— BEGIN Dataset records —

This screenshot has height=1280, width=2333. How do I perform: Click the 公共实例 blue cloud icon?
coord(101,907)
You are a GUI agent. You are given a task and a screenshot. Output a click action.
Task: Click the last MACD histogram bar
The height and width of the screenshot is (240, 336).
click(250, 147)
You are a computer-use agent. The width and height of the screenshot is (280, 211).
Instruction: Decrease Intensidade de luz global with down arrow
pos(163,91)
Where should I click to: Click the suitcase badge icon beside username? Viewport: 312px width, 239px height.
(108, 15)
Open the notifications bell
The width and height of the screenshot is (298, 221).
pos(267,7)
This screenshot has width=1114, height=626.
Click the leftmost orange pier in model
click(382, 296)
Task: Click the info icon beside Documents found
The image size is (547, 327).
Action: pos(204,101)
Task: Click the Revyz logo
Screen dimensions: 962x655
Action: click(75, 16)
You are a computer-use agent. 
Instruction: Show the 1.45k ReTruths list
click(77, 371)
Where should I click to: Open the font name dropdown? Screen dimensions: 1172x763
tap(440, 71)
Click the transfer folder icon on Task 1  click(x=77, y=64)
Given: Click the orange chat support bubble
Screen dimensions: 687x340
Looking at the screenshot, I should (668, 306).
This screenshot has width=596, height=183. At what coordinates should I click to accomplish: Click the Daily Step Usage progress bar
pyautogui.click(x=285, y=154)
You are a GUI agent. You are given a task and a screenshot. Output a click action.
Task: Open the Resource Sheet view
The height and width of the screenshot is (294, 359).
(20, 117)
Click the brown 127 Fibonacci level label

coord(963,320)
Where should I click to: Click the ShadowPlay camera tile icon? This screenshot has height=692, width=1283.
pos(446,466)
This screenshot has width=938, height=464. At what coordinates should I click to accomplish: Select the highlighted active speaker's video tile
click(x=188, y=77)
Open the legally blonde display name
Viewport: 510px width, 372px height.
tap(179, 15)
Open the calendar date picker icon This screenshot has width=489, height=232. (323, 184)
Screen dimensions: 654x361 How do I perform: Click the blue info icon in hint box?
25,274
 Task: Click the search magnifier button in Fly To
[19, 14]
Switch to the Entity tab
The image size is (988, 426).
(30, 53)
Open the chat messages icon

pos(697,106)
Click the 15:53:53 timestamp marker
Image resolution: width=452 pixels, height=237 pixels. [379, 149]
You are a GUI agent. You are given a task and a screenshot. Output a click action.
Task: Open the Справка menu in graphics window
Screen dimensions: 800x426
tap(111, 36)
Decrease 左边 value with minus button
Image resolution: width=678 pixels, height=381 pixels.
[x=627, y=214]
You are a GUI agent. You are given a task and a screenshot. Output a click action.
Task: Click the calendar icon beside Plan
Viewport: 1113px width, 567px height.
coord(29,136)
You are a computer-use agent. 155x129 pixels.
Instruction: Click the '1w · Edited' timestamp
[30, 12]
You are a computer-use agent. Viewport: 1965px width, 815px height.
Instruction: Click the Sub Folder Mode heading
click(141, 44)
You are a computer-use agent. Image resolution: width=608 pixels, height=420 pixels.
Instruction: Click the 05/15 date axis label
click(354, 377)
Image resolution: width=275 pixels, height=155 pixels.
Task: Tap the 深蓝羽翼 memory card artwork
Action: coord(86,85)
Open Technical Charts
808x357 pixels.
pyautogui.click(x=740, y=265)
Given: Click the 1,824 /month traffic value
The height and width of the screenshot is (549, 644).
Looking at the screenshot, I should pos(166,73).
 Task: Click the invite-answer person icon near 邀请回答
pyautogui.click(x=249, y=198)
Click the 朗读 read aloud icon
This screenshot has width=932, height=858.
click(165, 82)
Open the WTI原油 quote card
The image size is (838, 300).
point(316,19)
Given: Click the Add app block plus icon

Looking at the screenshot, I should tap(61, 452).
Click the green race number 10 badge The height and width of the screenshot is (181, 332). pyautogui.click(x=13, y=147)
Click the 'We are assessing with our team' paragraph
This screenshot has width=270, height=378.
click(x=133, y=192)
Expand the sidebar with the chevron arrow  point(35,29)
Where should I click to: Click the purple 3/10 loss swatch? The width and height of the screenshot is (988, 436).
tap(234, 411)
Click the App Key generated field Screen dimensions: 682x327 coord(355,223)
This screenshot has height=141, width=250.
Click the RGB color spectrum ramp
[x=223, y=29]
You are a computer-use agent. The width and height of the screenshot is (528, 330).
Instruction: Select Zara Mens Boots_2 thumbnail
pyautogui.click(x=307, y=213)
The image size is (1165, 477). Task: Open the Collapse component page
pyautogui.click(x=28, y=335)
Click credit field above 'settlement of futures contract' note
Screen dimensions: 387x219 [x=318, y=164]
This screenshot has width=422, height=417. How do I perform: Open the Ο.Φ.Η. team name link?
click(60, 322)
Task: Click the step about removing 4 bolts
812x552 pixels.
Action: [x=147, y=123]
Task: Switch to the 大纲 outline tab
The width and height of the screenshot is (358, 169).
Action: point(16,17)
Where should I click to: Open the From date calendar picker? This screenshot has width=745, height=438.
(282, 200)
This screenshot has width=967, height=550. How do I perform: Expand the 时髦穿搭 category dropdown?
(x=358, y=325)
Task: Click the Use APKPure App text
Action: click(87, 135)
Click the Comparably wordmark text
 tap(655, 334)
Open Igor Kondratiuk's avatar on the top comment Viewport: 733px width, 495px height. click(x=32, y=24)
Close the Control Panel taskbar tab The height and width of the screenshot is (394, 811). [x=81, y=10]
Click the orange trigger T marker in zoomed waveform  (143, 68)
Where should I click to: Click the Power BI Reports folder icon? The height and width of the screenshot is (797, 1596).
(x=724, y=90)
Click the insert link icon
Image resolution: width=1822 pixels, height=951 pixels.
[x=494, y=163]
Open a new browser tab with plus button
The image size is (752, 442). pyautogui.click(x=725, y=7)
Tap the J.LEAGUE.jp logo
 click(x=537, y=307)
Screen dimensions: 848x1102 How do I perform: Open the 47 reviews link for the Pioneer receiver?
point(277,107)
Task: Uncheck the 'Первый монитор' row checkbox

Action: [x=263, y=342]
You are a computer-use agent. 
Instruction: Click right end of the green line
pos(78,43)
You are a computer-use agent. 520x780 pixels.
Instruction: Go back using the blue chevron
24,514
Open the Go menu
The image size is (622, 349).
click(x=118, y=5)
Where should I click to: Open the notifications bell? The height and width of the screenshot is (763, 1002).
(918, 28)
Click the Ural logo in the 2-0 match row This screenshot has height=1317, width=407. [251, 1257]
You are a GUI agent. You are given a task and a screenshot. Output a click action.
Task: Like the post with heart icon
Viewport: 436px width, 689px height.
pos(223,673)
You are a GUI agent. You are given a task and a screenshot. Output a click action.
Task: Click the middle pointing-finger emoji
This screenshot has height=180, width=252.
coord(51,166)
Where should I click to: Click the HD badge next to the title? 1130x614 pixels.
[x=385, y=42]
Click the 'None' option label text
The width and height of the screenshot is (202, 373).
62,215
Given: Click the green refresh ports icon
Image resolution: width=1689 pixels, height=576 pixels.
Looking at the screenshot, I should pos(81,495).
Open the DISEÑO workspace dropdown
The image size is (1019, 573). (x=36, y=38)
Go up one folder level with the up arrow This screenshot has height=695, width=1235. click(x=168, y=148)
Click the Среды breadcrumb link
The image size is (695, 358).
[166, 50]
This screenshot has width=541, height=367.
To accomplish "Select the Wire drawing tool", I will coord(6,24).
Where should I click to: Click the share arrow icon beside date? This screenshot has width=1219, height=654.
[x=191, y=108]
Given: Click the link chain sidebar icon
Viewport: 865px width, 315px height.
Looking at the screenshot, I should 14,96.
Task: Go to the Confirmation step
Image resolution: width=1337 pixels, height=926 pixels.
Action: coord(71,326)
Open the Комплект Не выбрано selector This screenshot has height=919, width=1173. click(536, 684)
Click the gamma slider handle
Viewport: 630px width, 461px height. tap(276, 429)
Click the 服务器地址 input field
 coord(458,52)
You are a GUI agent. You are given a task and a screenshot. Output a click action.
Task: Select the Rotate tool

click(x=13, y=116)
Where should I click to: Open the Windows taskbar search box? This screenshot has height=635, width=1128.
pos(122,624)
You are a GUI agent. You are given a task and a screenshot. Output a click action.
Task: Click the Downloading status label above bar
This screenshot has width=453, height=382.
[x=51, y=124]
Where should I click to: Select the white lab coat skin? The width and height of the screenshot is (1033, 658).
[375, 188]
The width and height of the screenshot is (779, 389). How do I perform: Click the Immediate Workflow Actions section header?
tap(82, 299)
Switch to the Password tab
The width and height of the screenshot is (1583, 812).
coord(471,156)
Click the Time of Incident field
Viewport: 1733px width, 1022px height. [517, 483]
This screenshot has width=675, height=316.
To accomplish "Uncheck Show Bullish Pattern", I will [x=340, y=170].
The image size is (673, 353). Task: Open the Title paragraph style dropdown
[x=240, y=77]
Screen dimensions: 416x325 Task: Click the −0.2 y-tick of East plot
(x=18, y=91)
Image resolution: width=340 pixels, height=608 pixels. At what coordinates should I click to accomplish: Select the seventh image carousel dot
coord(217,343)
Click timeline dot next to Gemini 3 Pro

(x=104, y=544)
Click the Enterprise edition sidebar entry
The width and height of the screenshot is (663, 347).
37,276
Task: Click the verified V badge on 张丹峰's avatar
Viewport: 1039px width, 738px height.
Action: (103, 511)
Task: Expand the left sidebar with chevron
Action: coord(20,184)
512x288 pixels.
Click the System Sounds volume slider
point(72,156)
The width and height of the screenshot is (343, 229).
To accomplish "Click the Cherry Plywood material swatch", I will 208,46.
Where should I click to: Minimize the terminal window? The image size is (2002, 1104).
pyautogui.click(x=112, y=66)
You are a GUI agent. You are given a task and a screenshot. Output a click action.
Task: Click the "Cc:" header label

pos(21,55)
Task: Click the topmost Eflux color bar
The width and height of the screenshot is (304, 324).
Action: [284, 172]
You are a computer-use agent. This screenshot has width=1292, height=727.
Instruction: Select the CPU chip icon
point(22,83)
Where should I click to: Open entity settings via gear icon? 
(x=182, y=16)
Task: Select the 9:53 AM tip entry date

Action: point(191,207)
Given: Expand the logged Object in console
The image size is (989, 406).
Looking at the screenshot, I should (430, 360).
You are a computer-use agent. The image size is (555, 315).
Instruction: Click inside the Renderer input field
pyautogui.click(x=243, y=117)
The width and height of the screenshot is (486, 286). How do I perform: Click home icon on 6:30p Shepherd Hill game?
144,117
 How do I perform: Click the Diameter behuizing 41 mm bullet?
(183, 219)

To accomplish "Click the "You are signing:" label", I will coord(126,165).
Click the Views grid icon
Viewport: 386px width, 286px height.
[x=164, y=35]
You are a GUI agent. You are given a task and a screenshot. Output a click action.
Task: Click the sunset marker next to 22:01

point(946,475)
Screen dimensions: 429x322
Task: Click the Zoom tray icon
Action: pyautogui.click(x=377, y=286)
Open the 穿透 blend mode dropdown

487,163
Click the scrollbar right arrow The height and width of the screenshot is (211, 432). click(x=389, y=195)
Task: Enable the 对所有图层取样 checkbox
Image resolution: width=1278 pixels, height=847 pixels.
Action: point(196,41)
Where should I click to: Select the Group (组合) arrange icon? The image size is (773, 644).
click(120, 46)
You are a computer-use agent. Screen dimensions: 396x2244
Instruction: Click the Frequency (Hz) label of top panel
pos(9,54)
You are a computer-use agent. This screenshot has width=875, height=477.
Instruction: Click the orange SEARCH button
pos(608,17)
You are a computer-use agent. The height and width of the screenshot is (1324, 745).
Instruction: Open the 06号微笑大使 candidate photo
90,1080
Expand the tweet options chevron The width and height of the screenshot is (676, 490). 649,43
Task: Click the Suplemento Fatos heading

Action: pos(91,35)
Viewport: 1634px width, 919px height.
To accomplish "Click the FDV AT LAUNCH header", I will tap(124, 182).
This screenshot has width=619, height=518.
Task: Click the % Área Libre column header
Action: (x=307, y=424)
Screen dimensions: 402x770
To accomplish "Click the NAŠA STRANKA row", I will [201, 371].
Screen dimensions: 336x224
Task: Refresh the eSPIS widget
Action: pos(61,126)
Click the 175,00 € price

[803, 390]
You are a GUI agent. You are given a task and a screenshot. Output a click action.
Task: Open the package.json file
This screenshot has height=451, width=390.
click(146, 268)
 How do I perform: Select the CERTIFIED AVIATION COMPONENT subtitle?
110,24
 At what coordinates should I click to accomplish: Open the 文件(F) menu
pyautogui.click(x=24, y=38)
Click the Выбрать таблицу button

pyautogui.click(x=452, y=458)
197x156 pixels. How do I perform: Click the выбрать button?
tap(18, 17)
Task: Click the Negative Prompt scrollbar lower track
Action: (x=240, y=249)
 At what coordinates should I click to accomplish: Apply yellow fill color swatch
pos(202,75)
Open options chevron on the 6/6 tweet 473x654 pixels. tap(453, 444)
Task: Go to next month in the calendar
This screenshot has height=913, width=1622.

— END Dataset records —

Problem description:
Retype the part of the records that opens with the line containing "Click the Enterprise edition sidebar entry" and closes with the line containing "point(22,83)", keeping every line the same.

Exercise answer:
Click the Enterprise edition sidebar entry
The width and height of the screenshot is (663, 347).
37,276
Task: Click the verified V badge on 张丹峰's avatar
Viewport: 1039px width, 738px height.
Action: (103, 511)
Task: Expand the left sidebar with chevron
Action: coord(20,184)
512x288 pixels.
Click the System Sounds volume slider
point(72,156)
The width and height of the screenshot is (343, 229).
To accomplish "Click the Cherry Plywood material swatch", I will 208,46.
Where should I click to: Minimize the terminal window? The image size is (2002, 1104).
pyautogui.click(x=112, y=66)
You are a GUI agent. You are given a task and a screenshot. Output a click action.
Task: Click the "Cc:" header label

pos(21,55)
Task: Click the topmost Eflux color bar
The width and height of the screenshot is (304, 324).
Action: [284, 172]
You are a computer-use agent. This screenshot has width=1292, height=727.
Instruction: Select the CPU chip icon
point(22,83)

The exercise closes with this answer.